I make it a habit to have good habits. I don't drink or smoke or do drugs, because I don't like other things or people to control me. I try to avoid buying chocolate, because if it's in the house I can't stop eating it. Yet, we have scientists and doctors out there justifying the wonton access to drugs on the auspices that it will help public health. They say they are here to help people survive, but are they really alive if they are addicted to a chemical? Their oath begins, as I read in Hippocrates "The Sacred Disease" to first do no harm.

Government, under the same guise to do no harm, depends to a large degree on things that do us harm. "Sin taxes" levied against these commodities are a source of great revenue for the government, as they know they can count on increased tax receipts because of how addictive the subtances are. I oppose legalizing something on the argument that you can then tax it. They would not call it a "sin tax" if they knew there was nothing wrong with these substances. They know full well that they're bad for you. Even King James I of England wrote in his Counterblast to Tobacco that the use of this narcotic would hasten the ruin of civilization, and that was almost 400 years ago when his cousin Elizabeth allowed that stinking weed into British society! Government is behind or confederate to most of the things that make your life miserable. As Reagan said, “Government is not the solution to our problem. Government is the problem.”

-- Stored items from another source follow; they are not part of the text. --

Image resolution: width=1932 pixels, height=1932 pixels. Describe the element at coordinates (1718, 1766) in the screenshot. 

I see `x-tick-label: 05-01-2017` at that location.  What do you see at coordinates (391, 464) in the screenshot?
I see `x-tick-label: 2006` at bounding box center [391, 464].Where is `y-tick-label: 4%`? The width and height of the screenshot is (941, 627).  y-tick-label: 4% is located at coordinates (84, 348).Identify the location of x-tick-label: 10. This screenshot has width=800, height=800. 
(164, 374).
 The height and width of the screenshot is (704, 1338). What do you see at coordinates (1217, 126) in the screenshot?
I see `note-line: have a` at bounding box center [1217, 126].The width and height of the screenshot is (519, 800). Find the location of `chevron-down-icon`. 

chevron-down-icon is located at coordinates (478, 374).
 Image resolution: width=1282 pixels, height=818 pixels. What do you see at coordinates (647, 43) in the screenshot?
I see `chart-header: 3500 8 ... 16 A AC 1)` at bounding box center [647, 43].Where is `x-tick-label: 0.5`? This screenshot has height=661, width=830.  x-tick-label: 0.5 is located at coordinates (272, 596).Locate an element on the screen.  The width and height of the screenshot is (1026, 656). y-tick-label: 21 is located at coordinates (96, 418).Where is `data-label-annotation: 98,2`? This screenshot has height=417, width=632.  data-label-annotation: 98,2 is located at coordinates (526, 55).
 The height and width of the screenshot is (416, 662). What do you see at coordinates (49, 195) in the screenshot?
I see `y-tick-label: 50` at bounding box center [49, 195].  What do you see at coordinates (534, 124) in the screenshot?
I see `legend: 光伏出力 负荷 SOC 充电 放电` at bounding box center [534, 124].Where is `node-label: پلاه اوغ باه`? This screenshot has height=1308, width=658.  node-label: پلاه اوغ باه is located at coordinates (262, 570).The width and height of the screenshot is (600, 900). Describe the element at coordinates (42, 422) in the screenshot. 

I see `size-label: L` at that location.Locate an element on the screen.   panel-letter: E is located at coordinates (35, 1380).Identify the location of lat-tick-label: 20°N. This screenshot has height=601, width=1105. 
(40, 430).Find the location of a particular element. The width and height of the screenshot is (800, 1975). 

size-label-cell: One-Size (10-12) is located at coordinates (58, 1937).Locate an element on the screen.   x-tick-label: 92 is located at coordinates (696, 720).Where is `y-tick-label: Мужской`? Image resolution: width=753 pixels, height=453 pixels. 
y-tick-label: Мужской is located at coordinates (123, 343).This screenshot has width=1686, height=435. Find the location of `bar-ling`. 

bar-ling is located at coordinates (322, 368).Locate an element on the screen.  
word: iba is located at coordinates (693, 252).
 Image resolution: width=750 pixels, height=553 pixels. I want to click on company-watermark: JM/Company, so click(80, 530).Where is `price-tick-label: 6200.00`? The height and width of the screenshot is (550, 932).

Fortunately for us and for me, the US DEA is heavily opposed to the notion of legalizing drugs. Of course, if drugs were legal, it would cease to exist, but they offer some interesting thoughts on their website.
-Like America, the various countries of Europe are looking for new ways to combat the worldwide problem of drug abuse.
-In the Netherlands, it is illegal to sell or possess marijuana products. So coffee shop operators must purchase their marijuana products from illegal drug trafficking organizations.
-Furthermore, drug abuse has increased in the Netherlands.
-The strong form of marijuana that most of the young people smoke, he says, produces “a chronically passive individual—someone who is lazy, who doesn’t want to take initiatives, doesn’t want to be active—the kid who’d prefer to lie in bed with a joint in the morning rather than getting up and doing something.”
-Many proponents of drug legalization or decriminalization claim that drug use will be reduced if drugs were legalized. However, history has not shown this assertion to be true.

This is simply another example of poor science. They theorize before they have any facts and then bend the facts to fit their theories. Like I tell my students, do your own homework, and discern for yourself. Everyone who does research does so with an agenda, because they are patronized by people who pay them hoping that they will discover something that rewards and reaffirms the patron. When people make sweeping conclusions, I usually ask to see the data, because even if I agree, I like to know why before I jump on the bandwagon with them.

Legalizing drugs will not make life easier, it will make it more difficult. Even as Utah became the last state that brought us an end to Prohibition, Heber J Grant bewailed that alcoholism would break the hearts of women and children, and his prophetic warning has been verified in our day. There was a good reason to render them illegal before. Accepting that we cannot defeat the drug dealers is not going to help us defeat them. You discover your own strength not by relenting to opposition but by pressing forward and advancing your own positions in the face of opposition. Press forward.